*RECORDS FOR THIS TASK*:

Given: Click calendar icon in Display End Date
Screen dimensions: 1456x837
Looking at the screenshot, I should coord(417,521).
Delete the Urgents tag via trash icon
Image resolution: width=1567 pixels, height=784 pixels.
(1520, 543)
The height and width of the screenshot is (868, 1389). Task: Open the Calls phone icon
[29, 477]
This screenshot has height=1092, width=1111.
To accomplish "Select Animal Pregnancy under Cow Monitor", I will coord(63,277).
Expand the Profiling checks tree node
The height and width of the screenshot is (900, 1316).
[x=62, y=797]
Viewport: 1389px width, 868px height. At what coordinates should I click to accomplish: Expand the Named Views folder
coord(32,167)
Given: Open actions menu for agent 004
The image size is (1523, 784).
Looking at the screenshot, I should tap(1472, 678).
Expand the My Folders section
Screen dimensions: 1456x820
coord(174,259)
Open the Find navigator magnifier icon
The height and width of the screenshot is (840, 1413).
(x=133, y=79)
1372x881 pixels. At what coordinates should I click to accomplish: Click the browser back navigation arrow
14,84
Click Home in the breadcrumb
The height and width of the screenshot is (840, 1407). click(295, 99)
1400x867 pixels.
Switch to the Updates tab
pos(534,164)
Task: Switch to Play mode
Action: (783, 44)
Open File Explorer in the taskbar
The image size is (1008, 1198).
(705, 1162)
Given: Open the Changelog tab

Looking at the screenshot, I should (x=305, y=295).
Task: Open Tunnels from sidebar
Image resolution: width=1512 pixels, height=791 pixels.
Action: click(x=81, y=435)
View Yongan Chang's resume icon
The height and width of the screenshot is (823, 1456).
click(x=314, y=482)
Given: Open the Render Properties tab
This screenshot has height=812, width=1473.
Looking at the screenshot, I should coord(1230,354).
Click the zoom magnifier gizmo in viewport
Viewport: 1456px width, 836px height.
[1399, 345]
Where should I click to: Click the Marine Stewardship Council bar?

*THE PROBLEM*:
Word for word, return all of the records.

*PROBLEM SOLUTION*:
Given: Click calendar icon in Display End Date
Screen dimensions: 1456x837
Looking at the screenshot, I should coord(417,521).
Delete the Urgents tag via trash icon
Image resolution: width=1567 pixels, height=784 pixels.
(1520, 543)
The height and width of the screenshot is (868, 1389). Task: Open the Calls phone icon
[29, 477]
This screenshot has height=1092, width=1111.
To accomplish "Select Animal Pregnancy under Cow Monitor", I will coord(63,277).
Expand the Profiling checks tree node
The height and width of the screenshot is (900, 1316).
[x=62, y=797]
Viewport: 1389px width, 868px height. At what coordinates should I click to accomplish: Expand the Named Views folder
coord(32,167)
Given: Open actions menu for agent 004
The image size is (1523, 784).
Looking at the screenshot, I should tap(1472, 678).
Expand the My Folders section
Screen dimensions: 1456x820
coord(174,259)
Open the Find navigator magnifier icon
The height and width of the screenshot is (840, 1413).
(x=133, y=79)
1372x881 pixels. At what coordinates should I click to accomplish: Click the browser back navigation arrow
14,84
Click Home in the breadcrumb
The height and width of the screenshot is (840, 1407). click(295, 99)
1400x867 pixels.
Switch to the Updates tab
pos(534,164)
Task: Switch to Play mode
Action: (783, 44)
Open File Explorer in the taskbar
The image size is (1008, 1198).
(705, 1162)
Given: Open the Changelog tab

Looking at the screenshot, I should (x=305, y=295).
Task: Open Tunnels from sidebar
Image resolution: width=1512 pixels, height=791 pixels.
Action: click(x=81, y=435)
View Yongan Chang's resume icon
The height and width of the screenshot is (823, 1456).
click(x=314, y=482)
Given: Open the Render Properties tab
This screenshot has height=812, width=1473.
Looking at the screenshot, I should coord(1230,354).
Click the zoom magnifier gizmo in viewport
Viewport: 1456px width, 836px height.
[1399, 345]
Where should I click to: Click the Marine Stewardship Council bar?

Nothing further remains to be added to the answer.